### [Exercise]
Reproduce the passage below about the Iran nuclear talks word for word, starting at "Although neither offered" and ending at "power and sanctions.".

Excerpt to read: Begin

The second round of talks between Iran and six world powers over Iran’s nuclear program ended Wednesday with all parties expressing satisfaction with the discussions, which were the most detailed so far on each of the main issues dividing them.
Both Catherine Ashton, the European Union’s foreign affairs chief and the chief negotiator for the six powers, and Mohammad Javad Zarif, the Iranian foreign minister, described the talks as “useful and substantive.”
Although neither offered details, a senior American official described the sessions as “intense” and said there were discussions of Iran’s uranium enrichment program, the construction of a heavy water reactor at Arak that could be used to make plutonium into a fissile material, civilian cooperation on nuclear power and sanctions.
The talks, which started on Jan. 20 and are expected to last until July 20, are aimed at reaching a permanent agreement intended to ensure that Iran cannot develop a nuclear weapon and that if it continued to have a nuclear program, it would be for exclusively peaceful purposes.

Excerpt to read: End
Extracted data: Begin

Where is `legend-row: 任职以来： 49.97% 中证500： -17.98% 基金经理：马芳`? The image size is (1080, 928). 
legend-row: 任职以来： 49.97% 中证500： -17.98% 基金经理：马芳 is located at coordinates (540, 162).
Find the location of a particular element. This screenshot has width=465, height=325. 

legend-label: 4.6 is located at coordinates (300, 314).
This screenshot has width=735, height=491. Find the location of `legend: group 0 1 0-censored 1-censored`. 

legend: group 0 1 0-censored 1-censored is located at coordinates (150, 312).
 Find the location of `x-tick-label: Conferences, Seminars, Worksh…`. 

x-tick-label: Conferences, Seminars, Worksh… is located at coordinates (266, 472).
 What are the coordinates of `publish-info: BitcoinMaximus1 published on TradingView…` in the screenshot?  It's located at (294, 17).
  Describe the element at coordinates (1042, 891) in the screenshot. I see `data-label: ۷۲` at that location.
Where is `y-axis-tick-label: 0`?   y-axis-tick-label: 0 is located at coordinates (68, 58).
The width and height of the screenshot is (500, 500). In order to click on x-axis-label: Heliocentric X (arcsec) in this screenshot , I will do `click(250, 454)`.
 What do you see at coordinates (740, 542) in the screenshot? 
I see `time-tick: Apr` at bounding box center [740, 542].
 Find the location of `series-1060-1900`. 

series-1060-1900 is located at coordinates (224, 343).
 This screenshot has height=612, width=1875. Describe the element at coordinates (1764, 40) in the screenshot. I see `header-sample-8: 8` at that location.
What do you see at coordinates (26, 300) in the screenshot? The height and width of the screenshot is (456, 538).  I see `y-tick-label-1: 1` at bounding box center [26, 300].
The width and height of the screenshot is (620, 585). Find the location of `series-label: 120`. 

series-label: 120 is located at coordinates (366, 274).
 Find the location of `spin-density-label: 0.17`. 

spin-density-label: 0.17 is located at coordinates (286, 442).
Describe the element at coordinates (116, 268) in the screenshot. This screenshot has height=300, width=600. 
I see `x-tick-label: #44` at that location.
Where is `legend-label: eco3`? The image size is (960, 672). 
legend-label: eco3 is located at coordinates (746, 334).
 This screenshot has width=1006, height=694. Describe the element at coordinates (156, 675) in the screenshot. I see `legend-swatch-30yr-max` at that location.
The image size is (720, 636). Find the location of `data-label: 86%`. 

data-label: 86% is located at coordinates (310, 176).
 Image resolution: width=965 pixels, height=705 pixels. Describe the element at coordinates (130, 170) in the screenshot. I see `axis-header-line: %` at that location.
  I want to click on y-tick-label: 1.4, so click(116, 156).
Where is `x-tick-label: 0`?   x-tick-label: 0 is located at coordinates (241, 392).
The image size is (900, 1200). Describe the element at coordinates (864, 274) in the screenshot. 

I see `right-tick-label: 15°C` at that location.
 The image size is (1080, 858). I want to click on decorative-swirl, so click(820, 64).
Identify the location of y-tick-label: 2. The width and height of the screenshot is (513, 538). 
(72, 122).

Extracted data: End

### [The completed task]
Although neither offered details, a senior American official described the sessions as “intense” and said there were discussions of Iran’s uranium enrichment program, the construction of a heavy water reactor at Arak that could be used to make plutonium into a fissile material, civilian cooperation on nuclear power and sanctions.